I'm sorry, but you cannot force your and your partner's daughters to 'bond' and no, things are not ruined because your stepdaughter spent a day with your daughter and then a second day with her grandparents. Why is she crying? Is she picking this up from you because I really can't imagine most kids giving a shit about this.

Your stepdaughter is not obliged to be responsible for your daughter's feelings or to have sisterly relationship with her.

I haven't read your back stories and I'm sure your partner's family can be awful, but this is absolutely not one of those times. You're being very dramatic and OTT about a non-issue.

FWIW, I'm fond of my sister but we certainly didn't hang out and 'bond' together when I was a kid, particularly when she was a teenager, and we're full sisters with the same parents.

murasaki · 05/08/2025 14:02

I suspect the plans for today would have been very targeted to the wants of the 12 year old not the 14 year old.
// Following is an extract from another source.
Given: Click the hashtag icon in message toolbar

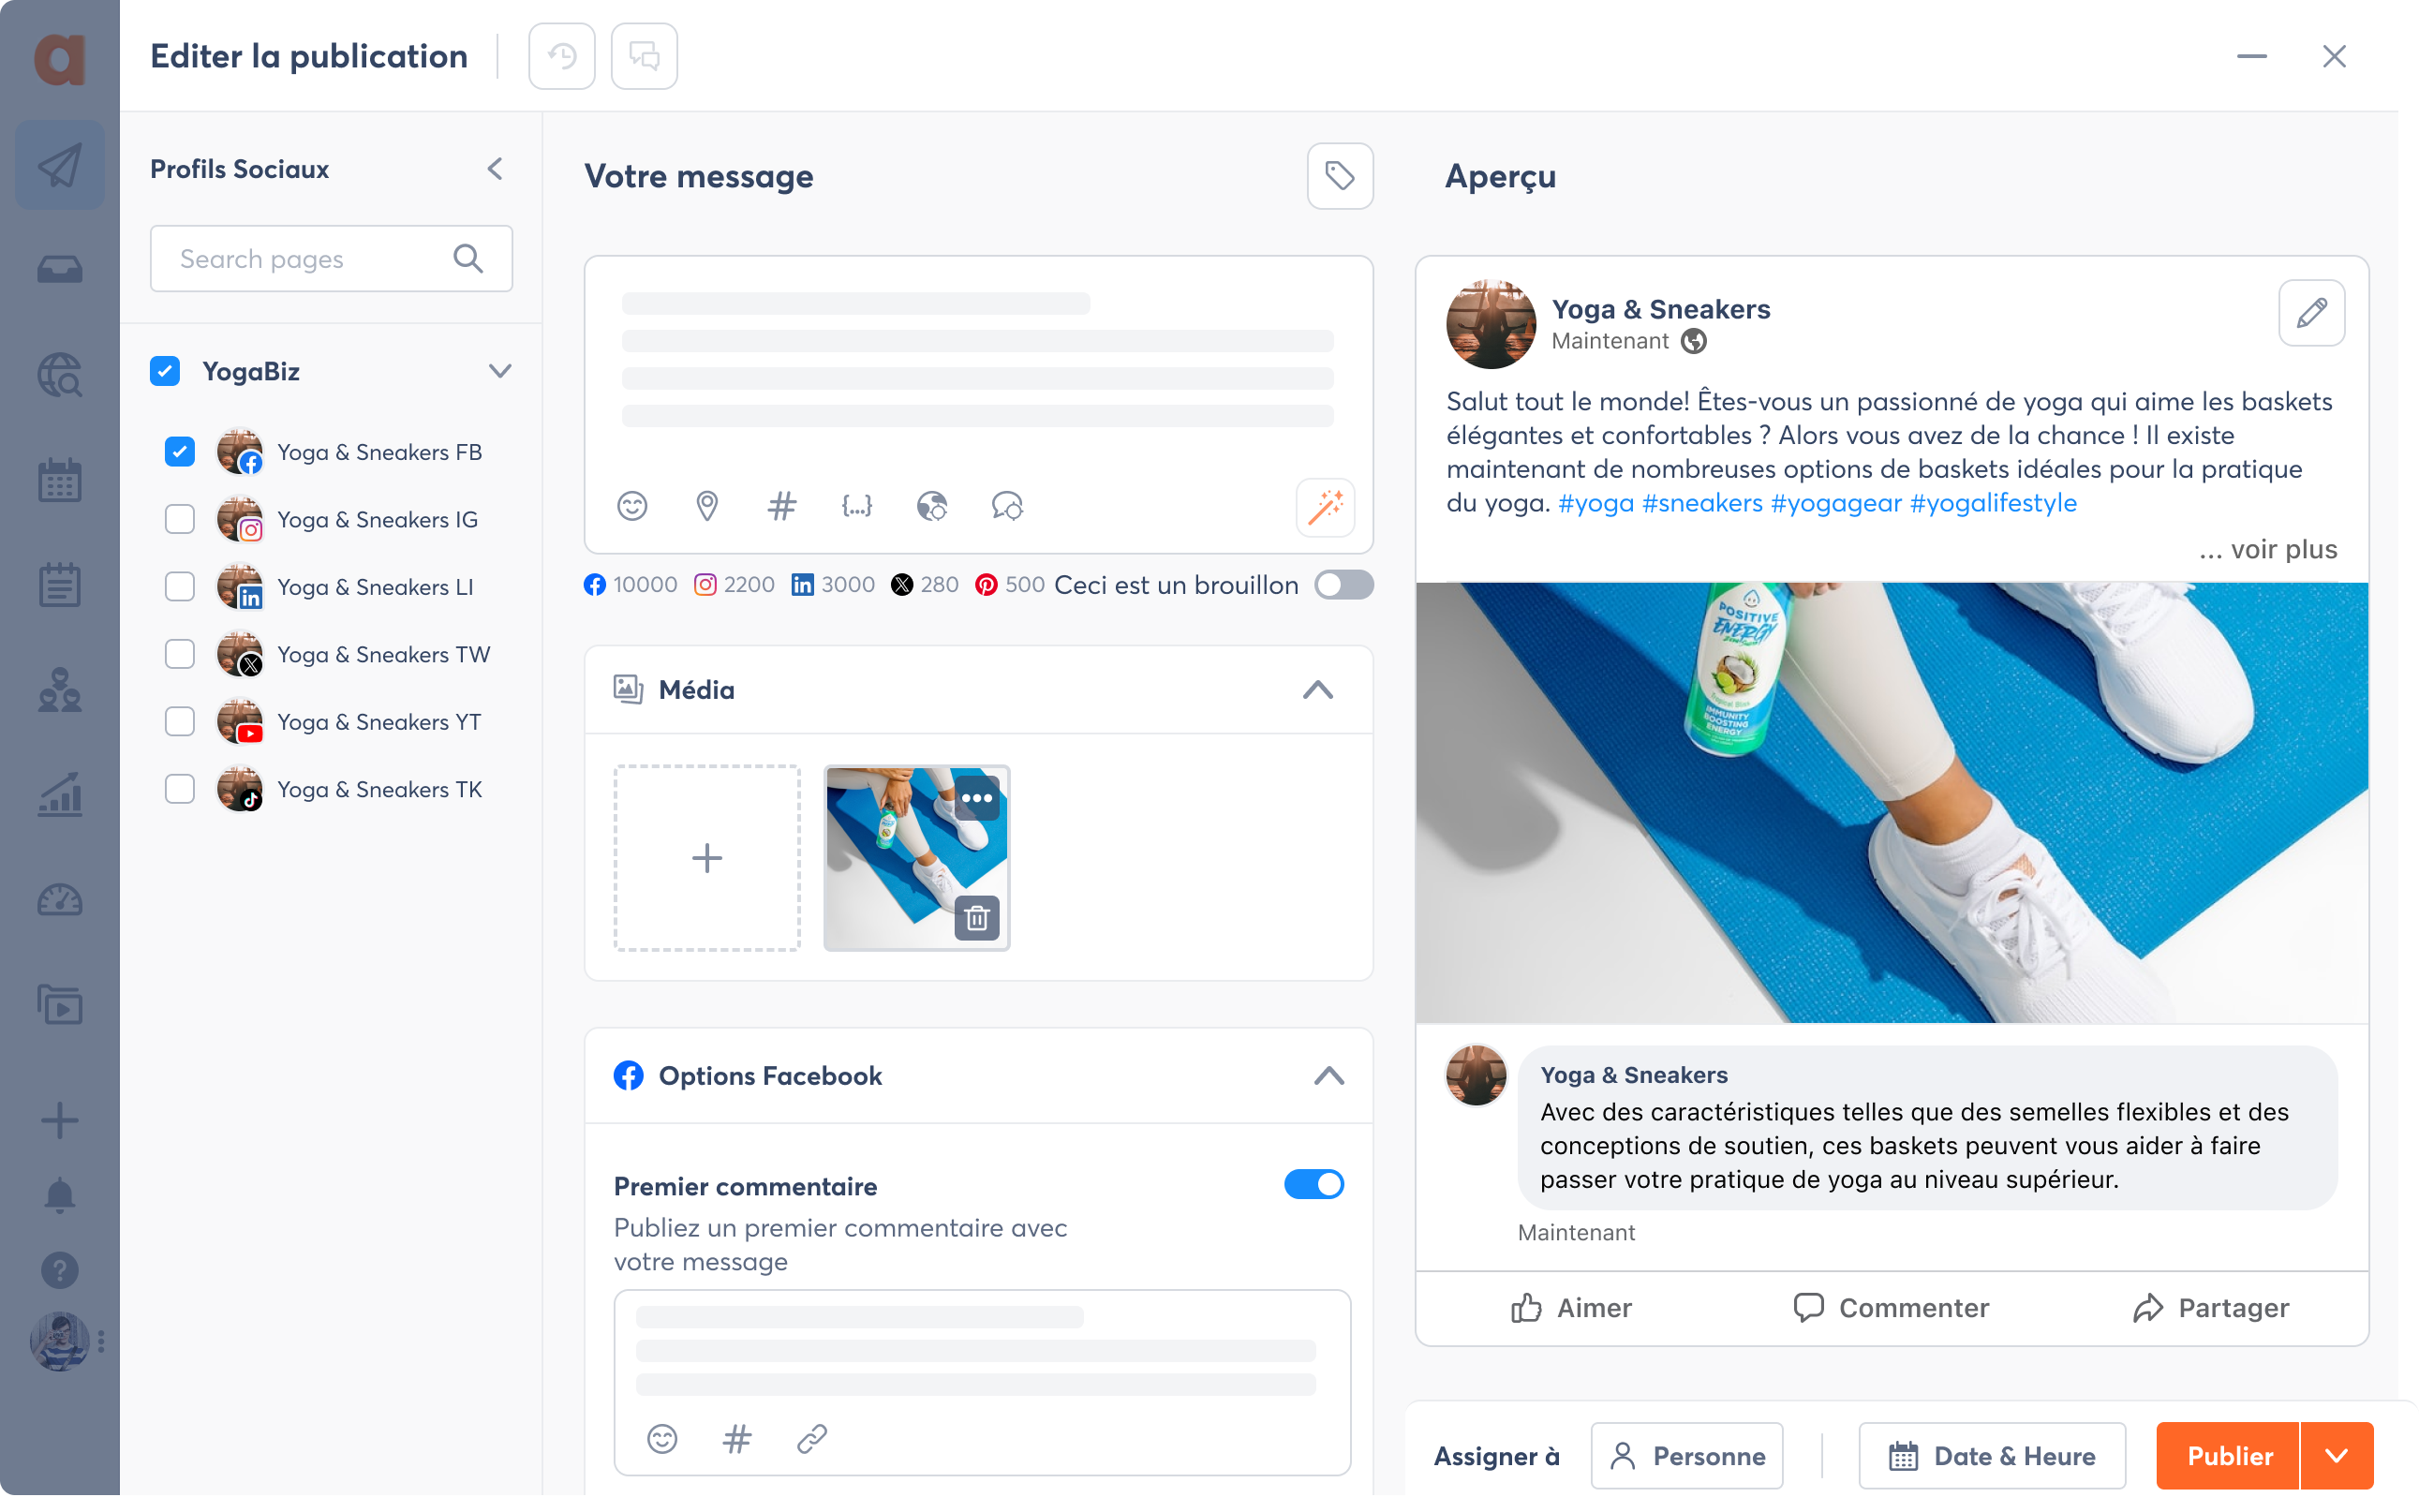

And they are very different at those ages. Just do something nice with your daughter, don't expect the SD to validate that, and let her have fun with her relatives.

Rosscameasdoody · 05/08/2025 14:04

TickyandTacky · 05/08/2025 12:48

Why cant she go out with her grandmother and aunt? You're being weird about that. My dd is 14 and she has a lovely relationship with her fathers family, no way would i appreciate a new girlfriends child getting stroppy aboit that. She has her own family and you still.

I’ve read OP’s previous threads. She’s not a new girlfriend, she’s a long term partner - ten years or so I think.

BubblyBath178 · 05/08/2025 14:04

You’re overreacting OP. I don’t see the problem here.

Goldbar · 05/08/2025 14:04

It was rude that you weren't told the plans in advance so you could plan your day around them, since naturally you would include DSD in activities while she's staying with you. So you should have been told in advance that she would be out.

That said, you need to change your mindset. Value your DD and teach her to value herself by not foisting her company on those who do not appreciate her, but instead seeking out those who want her company. To be completely blunt, cling-ons are not attractive. DSD will probably be much happier and more eager to spend time with your DD if you support her in being more independent and, being perfectly frank, a little less available.

Next time your DSD comes to stay, preempt the situation by asking her and your DD to choose one activity they'd like to do together, and then organising at least an afternoon just for you and your DD while DSD spends time with her dad or does other stuff. Less is often more.